Photographer: Travis Hodges/INSTITUTE

Rosa began tracking her personal finances in 2009, when she began worrying about spending and even suspected that someone might be stealing from her bank account. Using a simple spreadsheet template and a banking app, she records all her debits. "After tracking the data for a few months," she says, "I recall drastically cutting out the concept 'going out.' I didn't have the feeling I was going out that much, but the figures said the opposite." The only person Rosa caught stealing from her account was herself.

Photographer: Travis Hodges/INSTITUTE

Ian Clements began tracking his health in 1974, recording exercise and weight, along with occasional health checkups. When diagnosed with terminal cancer in 2007 and given weeks to live, he expanded his scope. Ian now records more than 200 areas of his daily life, including body composition via the Tanita monitor for such things as weight, muscle, fat, and water. "I do many different statistical techniques to extract meaning—alas, falling short of what I hoped for, due to my own mathematical limitations," he says. From that information, Ian deduces what is helping or hurting his health. His data spreadsheet spans 2,400 daily records.


Photographer: Travis Hodges/INSTITUTE

Jonathan suffers from intense anxiety and insomnia. Treatment can be tricky because certain addictive medications need to be closely monitored for long-term use. Self-tracking allows Jonathan to monitor his sleep and can provide evidence of the effectiveness of his treatment, which can be tweaked accordingly. "My [quantified self-] tracking gives [my doctor] the evidence he needs to demonstrate to the General Medical Council—and they do check up on these things—he's being responsible with his prescribing," he says. 
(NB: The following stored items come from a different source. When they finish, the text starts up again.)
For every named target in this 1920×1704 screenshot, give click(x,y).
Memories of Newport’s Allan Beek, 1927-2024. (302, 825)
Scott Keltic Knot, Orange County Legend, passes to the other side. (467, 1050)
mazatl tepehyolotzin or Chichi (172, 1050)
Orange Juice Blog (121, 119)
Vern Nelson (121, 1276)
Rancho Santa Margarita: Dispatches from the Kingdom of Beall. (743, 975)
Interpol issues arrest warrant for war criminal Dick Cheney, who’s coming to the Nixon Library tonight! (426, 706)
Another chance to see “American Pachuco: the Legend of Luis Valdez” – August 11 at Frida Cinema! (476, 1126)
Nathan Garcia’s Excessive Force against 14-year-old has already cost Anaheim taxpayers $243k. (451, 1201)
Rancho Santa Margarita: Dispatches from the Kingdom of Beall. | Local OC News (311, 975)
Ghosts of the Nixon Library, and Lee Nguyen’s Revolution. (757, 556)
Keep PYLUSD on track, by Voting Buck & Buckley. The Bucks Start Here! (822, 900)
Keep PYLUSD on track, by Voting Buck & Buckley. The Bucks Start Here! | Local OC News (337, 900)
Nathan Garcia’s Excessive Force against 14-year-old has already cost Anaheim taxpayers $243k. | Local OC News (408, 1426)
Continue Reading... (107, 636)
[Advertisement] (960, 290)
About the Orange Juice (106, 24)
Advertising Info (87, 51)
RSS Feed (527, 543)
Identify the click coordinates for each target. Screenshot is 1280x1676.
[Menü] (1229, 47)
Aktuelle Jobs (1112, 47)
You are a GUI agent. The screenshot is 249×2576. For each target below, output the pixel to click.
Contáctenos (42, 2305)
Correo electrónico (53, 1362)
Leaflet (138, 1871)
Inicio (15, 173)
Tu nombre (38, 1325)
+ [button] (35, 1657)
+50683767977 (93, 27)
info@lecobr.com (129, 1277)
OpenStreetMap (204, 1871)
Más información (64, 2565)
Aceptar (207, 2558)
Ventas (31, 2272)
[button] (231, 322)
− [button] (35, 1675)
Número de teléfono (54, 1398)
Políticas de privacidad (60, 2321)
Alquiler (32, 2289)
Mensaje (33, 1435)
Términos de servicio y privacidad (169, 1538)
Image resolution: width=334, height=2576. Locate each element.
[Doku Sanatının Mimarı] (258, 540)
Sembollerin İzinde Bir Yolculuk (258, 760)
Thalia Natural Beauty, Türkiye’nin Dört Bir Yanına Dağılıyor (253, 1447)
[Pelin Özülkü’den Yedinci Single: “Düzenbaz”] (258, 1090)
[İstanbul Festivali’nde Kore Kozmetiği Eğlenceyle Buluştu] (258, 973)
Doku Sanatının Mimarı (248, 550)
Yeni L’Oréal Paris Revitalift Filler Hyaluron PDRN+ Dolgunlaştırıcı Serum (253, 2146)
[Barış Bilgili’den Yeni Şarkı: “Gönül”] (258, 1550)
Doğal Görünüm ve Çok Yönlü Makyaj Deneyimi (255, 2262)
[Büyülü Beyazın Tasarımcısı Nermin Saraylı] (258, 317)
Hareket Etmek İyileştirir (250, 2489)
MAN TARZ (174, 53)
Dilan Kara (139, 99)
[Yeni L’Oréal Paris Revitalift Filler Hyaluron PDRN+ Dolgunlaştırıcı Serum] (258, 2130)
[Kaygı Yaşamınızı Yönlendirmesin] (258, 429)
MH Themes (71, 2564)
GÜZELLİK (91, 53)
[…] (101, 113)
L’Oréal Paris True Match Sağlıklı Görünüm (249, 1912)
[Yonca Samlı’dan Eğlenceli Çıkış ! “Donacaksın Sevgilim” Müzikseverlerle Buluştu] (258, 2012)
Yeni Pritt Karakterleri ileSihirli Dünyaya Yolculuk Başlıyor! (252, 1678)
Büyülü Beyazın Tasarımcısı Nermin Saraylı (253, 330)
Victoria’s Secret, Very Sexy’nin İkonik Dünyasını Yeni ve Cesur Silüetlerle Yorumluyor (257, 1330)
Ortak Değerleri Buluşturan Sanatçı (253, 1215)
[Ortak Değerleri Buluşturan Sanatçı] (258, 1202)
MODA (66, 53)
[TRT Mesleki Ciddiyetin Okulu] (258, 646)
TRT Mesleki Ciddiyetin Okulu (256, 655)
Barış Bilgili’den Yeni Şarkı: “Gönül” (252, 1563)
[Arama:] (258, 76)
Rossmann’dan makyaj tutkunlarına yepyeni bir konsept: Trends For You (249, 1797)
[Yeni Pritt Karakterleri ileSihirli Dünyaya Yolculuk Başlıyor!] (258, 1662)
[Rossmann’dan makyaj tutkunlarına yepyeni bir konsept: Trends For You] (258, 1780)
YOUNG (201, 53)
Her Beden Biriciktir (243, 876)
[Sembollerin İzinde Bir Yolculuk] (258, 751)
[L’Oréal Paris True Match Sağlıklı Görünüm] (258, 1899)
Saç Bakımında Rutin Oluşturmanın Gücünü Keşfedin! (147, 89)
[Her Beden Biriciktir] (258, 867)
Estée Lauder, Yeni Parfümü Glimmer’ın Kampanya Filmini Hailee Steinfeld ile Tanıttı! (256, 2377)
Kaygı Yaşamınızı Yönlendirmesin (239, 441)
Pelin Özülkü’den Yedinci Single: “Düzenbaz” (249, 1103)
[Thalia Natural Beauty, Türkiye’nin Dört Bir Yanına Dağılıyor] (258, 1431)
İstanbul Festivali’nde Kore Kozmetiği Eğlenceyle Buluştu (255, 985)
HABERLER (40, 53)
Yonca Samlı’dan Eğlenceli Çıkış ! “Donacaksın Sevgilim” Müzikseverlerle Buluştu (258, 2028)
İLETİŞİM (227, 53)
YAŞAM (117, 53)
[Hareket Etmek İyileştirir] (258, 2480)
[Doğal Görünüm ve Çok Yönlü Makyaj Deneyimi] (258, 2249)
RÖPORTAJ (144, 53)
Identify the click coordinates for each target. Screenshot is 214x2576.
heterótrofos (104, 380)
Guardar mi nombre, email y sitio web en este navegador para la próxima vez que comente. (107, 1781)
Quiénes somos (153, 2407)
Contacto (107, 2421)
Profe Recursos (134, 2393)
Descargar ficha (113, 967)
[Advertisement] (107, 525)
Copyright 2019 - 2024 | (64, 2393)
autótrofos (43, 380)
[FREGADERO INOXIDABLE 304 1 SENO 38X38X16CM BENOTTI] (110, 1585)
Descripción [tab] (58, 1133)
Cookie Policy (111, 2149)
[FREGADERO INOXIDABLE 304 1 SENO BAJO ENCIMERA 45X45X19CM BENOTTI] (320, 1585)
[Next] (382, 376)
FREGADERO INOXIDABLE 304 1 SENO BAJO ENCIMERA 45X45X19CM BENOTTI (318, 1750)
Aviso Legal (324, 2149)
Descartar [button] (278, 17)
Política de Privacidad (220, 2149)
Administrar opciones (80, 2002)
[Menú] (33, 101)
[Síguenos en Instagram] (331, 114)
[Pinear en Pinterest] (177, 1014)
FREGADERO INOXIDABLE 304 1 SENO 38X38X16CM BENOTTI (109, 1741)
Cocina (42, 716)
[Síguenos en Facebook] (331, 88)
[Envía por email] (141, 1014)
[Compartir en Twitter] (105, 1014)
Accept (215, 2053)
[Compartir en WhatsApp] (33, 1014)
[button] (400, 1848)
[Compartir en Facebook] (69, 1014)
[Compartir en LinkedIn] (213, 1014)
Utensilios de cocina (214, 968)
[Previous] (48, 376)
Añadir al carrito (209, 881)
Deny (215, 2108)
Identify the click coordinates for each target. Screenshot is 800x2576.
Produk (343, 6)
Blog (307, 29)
Photographer: Travis Hodges/INSTITUTE

Barbara McNaughton and her family use a self-designed app to track and influence their happiness. By creating and sharing goals based on their collective eight areas of life—health and fitness, home, partner/self leadership, friends and family, finance, career/study, fun time, and "me"—members of the family can help support one another in achieving their objectives. "We can draw on either our actions or awareness to influence our outcomes," Barbara says. In April 2014, she set 80 tasks and did 76 of them, which completed 9 out of 10 personal stepping stones toward happiness. Examples of activities included recording in a gratitude journal each morning, choosing healthy food options, and scheduling 15 minutes a day to listen to each family member.

Photographer: Travis Hodges/INSTITUTE

Owen Bain is a pharmacist. "My job is quite intense, and I need to be on the ball all the time," he says. So he tracks his mental performance by testing his short-term memory, reaction time and processing capabilities and the effect of coffee on his results. "When mental performance is at its peak, tasks are easier and quicker to do," he says. "It's about working smart, not hard." Owen starts every morning with filtered coffee blended with coconut oil and butter, which, he says, slows the caffeine absorption rate and minimizes the post-coffee crash.

Photographer: Travis Hodges/INSTITUTE

A Ph.D. student at University College London, Danny Harrison is studying how people engage with activity-tracking systems over the long term. He's his own guinea pig, wearing a couple of smart wristbands to gain a better understanding of how they influence behavior. "We don't yet really understand how well systems such as the Fitbit work to encourage people to be more active, and I hope to solve this," he says.